> [ABOUT THIS EXERCISE] Please restate every record below word for word.
INPUT DATA Start Marker
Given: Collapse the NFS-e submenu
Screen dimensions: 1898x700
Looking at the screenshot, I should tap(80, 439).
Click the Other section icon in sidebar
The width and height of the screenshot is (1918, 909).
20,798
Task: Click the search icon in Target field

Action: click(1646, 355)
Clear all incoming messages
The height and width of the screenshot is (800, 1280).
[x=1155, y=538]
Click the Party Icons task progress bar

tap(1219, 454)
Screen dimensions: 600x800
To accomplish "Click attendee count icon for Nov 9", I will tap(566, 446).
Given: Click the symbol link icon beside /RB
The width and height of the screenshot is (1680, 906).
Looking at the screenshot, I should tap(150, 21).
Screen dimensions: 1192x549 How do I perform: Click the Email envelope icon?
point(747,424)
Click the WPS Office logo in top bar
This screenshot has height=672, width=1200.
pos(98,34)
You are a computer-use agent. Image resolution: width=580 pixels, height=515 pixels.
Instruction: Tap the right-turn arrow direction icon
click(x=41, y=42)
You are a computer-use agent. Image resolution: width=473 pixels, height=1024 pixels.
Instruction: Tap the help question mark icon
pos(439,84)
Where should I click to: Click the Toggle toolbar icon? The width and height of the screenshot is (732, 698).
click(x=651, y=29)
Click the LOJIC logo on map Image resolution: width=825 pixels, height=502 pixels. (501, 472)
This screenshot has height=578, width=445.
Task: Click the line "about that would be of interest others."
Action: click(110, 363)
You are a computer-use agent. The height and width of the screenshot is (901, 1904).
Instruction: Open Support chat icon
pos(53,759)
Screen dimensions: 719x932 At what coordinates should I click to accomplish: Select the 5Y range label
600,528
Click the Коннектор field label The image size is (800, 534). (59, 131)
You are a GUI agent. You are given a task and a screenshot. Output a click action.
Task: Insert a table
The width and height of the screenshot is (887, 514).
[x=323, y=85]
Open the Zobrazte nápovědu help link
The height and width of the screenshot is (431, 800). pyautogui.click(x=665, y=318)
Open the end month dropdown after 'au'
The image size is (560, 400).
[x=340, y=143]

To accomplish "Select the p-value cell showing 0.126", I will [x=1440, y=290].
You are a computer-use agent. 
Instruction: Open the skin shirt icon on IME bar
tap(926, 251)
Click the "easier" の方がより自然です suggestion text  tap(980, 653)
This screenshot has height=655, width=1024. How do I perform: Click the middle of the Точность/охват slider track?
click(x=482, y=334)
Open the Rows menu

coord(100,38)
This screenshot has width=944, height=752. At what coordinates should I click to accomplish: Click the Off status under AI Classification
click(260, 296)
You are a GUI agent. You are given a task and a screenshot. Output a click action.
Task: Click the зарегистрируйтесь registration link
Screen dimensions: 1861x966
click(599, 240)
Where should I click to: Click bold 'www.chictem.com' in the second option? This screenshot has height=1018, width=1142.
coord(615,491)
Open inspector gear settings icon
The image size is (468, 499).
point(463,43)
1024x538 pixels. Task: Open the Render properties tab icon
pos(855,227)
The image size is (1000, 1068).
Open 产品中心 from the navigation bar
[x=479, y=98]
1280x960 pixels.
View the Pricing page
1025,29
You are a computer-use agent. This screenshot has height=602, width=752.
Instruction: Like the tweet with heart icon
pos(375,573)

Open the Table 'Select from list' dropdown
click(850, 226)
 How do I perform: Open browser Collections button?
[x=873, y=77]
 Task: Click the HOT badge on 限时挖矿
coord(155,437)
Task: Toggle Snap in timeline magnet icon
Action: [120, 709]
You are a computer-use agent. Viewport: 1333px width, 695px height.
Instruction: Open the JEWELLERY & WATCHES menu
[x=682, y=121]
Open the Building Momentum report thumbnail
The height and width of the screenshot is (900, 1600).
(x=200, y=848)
INPUT DATA End Marker
> [SOLUTION FOR THIS EXERCISE]
Given: Collapse the NFS-e submenu
Screen dimensions: 1898x700
Looking at the screenshot, I should tap(80, 439).
Click the Other section icon in sidebar
The width and height of the screenshot is (1918, 909).
20,798
Task: Click the search icon in Target field

Action: click(1646, 355)
Clear all incoming messages
The height and width of the screenshot is (800, 1280).
[x=1155, y=538]
Click the Party Icons task progress bar

tap(1219, 454)
Screen dimensions: 600x800
To accomplish "Click attendee count icon for Nov 9", I will tap(566, 446).
Given: Click the symbol link icon beside /RB
The width and height of the screenshot is (1680, 906).
Looking at the screenshot, I should tap(150, 21).
Screen dimensions: 1192x549 How do I perform: Click the Email envelope icon?
point(747,424)
Click the WPS Office logo in top bar
This screenshot has height=672, width=1200.
pos(98,34)
You are a computer-use agent. Image resolution: width=580 pixels, height=515 pixels.
Instruction: Tap the right-turn arrow direction icon
click(x=41, y=42)
You are a computer-use agent. Image resolution: width=473 pixels, height=1024 pixels.
Instruction: Tap the help question mark icon
pos(439,84)
Where should I click to: Click the Toggle toolbar icon? The width and height of the screenshot is (732, 698).
click(x=651, y=29)
Click the LOJIC logo on map Image resolution: width=825 pixels, height=502 pixels. (501, 472)
This screenshot has height=578, width=445.
Task: Click the line "about that would be of interest others."
Action: click(110, 363)
You are a computer-use agent. The height and width of the screenshot is (901, 1904).
Instruction: Open Support chat icon
pos(53,759)
Screen dimensions: 719x932 At what coordinates should I click to accomplish: Select the 5Y range label
600,528
Click the Коннектор field label The image size is (800, 534). (59, 131)
You are a GUI agent. You are given a task and a screenshot. Output a click action.
Task: Insert a table
The width and height of the screenshot is (887, 514).
[x=323, y=85]
Open the Zobrazte nápovědu help link
The height and width of the screenshot is (431, 800). pyautogui.click(x=665, y=318)
Open the end month dropdown after 'au'
The image size is (560, 400).
[x=340, y=143]

To accomplish "Select the p-value cell showing 0.126", I will [x=1440, y=290].
You are a computer-use agent. 
Instruction: Open the skin shirt icon on IME bar
tap(926, 251)
Click the "easier" の方がより自然です suggestion text  tap(980, 653)
This screenshot has height=655, width=1024. How do I perform: Click the middle of the Точность/охват slider track?
click(x=482, y=334)
Open the Rows menu

coord(100,38)
This screenshot has width=944, height=752. At what coordinates should I click to accomplish: Click the Off status under AI Classification
click(260, 296)
You are a GUI agent. You are given a task and a screenshot. Output a click action.
Task: Click the зарегистрируйтесь registration link
Screen dimensions: 1861x966
click(599, 240)
Where should I click to: Click bold 'www.chictem.com' in the second option? This screenshot has height=1018, width=1142.
coord(615,491)
Open inspector gear settings icon
The image size is (468, 499).
point(463,43)
1024x538 pixels. Task: Open the Render properties tab icon
pos(855,227)
The image size is (1000, 1068).
Open 产品中心 from the navigation bar
[x=479, y=98]
1280x960 pixels.
View the Pricing page
1025,29
You are a computer-use agent. This screenshot has height=602, width=752.
Instruction: Like the tweet with heart icon
pos(375,573)

Open the Table 'Select from list' dropdown
click(850, 226)
 How do I perform: Open browser Collections button?
[x=873, y=77]
 Task: Click the HOT badge on 限时挖矿
coord(155,437)
Task: Toggle Snap in timeline magnet icon
Action: [120, 709]
You are a computer-use agent. Viewport: 1333px width, 695px height.
Instruction: Open the JEWELLERY & WATCHES menu
[x=682, y=121]
Open the Building Momentum report thumbnail
The height and width of the screenshot is (900, 1600).
(x=200, y=848)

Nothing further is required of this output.